*Data records*
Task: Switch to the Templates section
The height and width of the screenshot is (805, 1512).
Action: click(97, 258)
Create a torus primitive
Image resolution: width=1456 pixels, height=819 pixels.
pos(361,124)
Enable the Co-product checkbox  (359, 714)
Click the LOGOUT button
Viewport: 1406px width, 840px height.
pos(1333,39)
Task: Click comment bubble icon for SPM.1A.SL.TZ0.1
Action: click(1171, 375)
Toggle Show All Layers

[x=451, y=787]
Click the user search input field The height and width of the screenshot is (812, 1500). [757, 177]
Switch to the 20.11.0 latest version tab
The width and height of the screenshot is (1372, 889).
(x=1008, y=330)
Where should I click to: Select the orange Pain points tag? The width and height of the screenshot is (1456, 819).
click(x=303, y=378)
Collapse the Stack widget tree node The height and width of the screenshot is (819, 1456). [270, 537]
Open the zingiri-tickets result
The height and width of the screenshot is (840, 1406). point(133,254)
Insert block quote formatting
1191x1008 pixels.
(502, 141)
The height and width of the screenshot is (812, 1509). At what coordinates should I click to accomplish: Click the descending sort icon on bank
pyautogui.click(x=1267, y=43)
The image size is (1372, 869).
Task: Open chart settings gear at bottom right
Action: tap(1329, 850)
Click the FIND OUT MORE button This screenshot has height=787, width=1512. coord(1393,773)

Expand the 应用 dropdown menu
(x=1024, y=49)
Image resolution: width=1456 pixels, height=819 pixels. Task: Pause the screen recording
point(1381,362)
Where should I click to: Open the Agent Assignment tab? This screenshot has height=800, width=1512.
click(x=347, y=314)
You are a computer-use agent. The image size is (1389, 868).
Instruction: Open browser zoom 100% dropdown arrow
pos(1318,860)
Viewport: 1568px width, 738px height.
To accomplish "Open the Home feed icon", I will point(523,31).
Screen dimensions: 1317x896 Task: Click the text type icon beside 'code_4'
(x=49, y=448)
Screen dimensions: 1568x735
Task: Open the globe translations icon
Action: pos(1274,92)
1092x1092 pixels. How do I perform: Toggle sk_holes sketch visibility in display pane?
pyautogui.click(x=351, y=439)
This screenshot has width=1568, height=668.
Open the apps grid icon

*Try it*
The lines from the one containing "1092x1092 pixels. How" through the last line of the records are the answer; set them down exactly and add nothing.

*Task response*
1092x1092 pixels. How do I perform: Toggle sk_holes sketch visibility in display pane?
pyautogui.click(x=351, y=439)
This screenshot has width=1568, height=668.
Open the apps grid icon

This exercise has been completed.